Do you really need to store the strings as data at all, or just use them as keys for the HashMap? Does the node need to know it’s own names, or just be found by them, remembering that you can get them out as key-value pairs via iter() etc. The HashMap will take care of that storage for you, if so.

In addition to the other suggestions: If you do need the strings, and won’t be deleting them, a more ergonomic way to do what you’re suggesting with Vec indices is to use Intern<String> from the internment crate (or one of several similar alternatives). They behave like strings, rather than usize, and hide all that indirection.

#14

I am using petgraph for the GraphMap @scottmcm, but I will check the blog post, thanks!

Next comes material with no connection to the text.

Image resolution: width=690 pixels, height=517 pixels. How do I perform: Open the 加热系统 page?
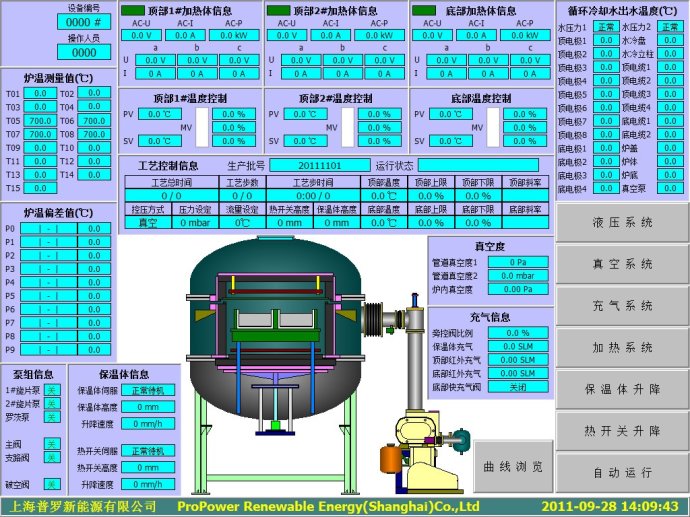[x=622, y=346]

@dcarosone I am not sure if I need the String in Data, but I do plan to use them and make calculation on the graph on each iteration, so first pushing the Graph Nodes and creating Edges with the weights, with the ability to update the weights, but also use the Edges and perform calculations with all of them(i.e. a Floyd-Warshall algorithm will be used)

And I guess one of the questions is - is it better to use an iterator (hash_map.iter()), to always look up for the index, in this case it will be probably the Value of the HashMap in order to use the index(usize) for the graph.

Another question is - is it better to store the String, as @dcarosone mentioned, with internment, and use the (Intern<String>, Intern<String>) for creating the Nodes. I haven’t tried it, but I see the Itern implements Copy, so it should be good.

Tbh at this point I managed to store it in a struct containing both a HashMap and a Vec pushing the data in both places, to be able to quickly check for both an Index(which is used in the graph) or a key (String, String) which is used in the actual Node.

That was one of my main question that I wanted to raise, as I am pretty new to system-programming and only worked in GC high-level languages, and I cannot weight the difference between calling iter() and find() a record, every time I want to search by index or duplicating the data, or I am just missing knowledge of crates like the one shared for interning strings.

Thank you for all your help! I hope I get more clarification though :smiley:

#15

I took a look at petgraph, and read your code and initial comments more carefully.

Initial thoughts:

  • I don’t really think (for the purposes shown here at least) you need the nodes to know their own name, since you can get a list of nodes, and from a node the list of its neigbours, etc out of the graph.
  • Even if you do want to keep the node name in the data, you don’t want to try and borrow from it. I think this is the problem you ran into initially with lifetimes.
  • I recommend to start with you just .clone() the strings whenever you need to pass an owned value and don’t worry about the extra space and copies. You might need the odd .as_str() or similar as well. The important thing is to look at each case and understand why some of these are necessary to keep the type system happy, rather than try to force it to something else, when learning.
  • Then if you have a lot of data, look at string internment as an optimisation.
#16

Well - yes, that’s what I am apparently going to do, and to keep track of the already inserted Nodes I will use a different structure to hold them as well as their indices. I already started implementing this, but was still wondering if I am on the right track.

And as a note to my learning experience: I do know that’s not how I should solve it, even though in other languages that will work, I just couldn’t wrap my head around and think of solutions in the Rust way.

#17

Ah, your node weights need to be Copy, so to revise my recommendations:

  • I’d jump straight to Intern<String> rather than tracking a separate map of nodes to indices.
  • It looks to me like the graph already provides the “insert or update” semantics you want, so there’s no need to handle repeat data specially just for the graph. If you want to know this (to provide some different UI) just ask the graph.

So, in short, don’t create the extra complexity of tracking everything twice.